La difícil transición del coloso chino

Pero tan importante para el futuro del mundo como esos comicios es la apertura, dos días después, del XVIII congreso del partido comunista chino, en el que se producirá el relevo del actual presidente, Hu Jintao. Lo previsto es que sea elegido Xi Jinping, vicepresidente y uno de los nueve miembros de la comisión permanente del partido, el gran núcleo del poder en China: hijo de un revolucionario histórico, es hombre de consenso entre las diversas facciones y grupos de intereses.

Luego, abandonará el poder en marzo de 2013 el primer ministro Wen Jiabao, nombrado viceprimer ministro en 1998 y número uno en 2003. No parece haber cumplido sus grandes promesas en materia de promoción social, reducción de las desigualdades o lucha contra la corrupción. Él mismo se ve envuelto estos días en un affaire lanzado desde las páginas de The New York Times, sobre el fabuloso enriquecimiento de sus parientes próximos. Después de analizar los datos de registros públicos y organismos reguladores, el diario concluye que la familia del líder chino, incluida su madre –de 90 años‑, controla una fortuna de más de dos millares de millones de euros.

La información ha sido desmentida por sus abogados. A la vez, el aparato estatal ha puesto los medios habituales para que la información no llegue al pueblo: bloqueo de las correspondiente páginas del periódico de Nueva York, veto de discusiones y búsquedas en las redes sociales, censura de las imágenes de BBC y CNN, etc.

El escándalo viene a unirse al de la familia de Bo Xilai, hijo de un compañero de Mao, preboste absoluto de la metrópolis de Chongqing, miembro hasta hace poco del buró político central del partido: condenada ya su mujer a cadena perpetua, él está pendiente de un proceso por corrupción y abuso de poder.
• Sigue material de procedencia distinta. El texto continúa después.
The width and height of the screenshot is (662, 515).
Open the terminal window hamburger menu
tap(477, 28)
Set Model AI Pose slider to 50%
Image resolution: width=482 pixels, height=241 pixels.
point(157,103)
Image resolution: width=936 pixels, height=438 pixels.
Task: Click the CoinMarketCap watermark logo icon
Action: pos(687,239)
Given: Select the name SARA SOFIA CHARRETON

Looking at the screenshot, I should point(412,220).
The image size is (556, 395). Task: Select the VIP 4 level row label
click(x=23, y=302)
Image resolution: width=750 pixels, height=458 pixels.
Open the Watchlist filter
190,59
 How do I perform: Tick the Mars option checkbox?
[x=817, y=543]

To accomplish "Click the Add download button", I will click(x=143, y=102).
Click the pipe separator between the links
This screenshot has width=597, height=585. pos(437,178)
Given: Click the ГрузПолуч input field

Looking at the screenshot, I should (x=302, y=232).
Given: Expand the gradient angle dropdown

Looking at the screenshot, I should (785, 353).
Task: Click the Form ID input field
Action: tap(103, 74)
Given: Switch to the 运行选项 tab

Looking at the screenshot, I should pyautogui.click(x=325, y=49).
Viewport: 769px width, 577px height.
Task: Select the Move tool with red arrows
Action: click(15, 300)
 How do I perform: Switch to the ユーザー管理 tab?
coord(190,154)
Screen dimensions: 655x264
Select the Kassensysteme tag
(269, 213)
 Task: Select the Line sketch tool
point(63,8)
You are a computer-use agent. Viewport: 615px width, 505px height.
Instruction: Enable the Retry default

Al margen de esas situaciones, parece claro que han ido creciendo a lo largo de estos años las demandas de reforma política, también dentro del partido único. No faltan recalcitrantes como Xilai, que añoran a Mao, a pesar de la destrucción masiva que provocó con su revolución cultural. Pero la mayoría piensa en una transformación política prudente, semejante a la producida en el campo económico, que ofrece un balance más bien favorable. En cierto modo, se acabaría el “enriquecerse y callar”, que habría podido resumir la línea del PCC desde el comienzo de los noventa.

Ciertamente, la falta de garantías jurídicas y la insuficiente protección de derechos básicos o de exigencias ecológicas, facilita el crecimiento, a base también de ignorar patentes y de piratear la propiedad intelectual. Más de un empresario occidental observa con un asombro no exento de rabia la competencia ilegal de sus modelos plagiados por China. Aunque fue admitida en 2001 en la Organización Mundial del Comercio, no parece cumplir reglas del juego esenciales.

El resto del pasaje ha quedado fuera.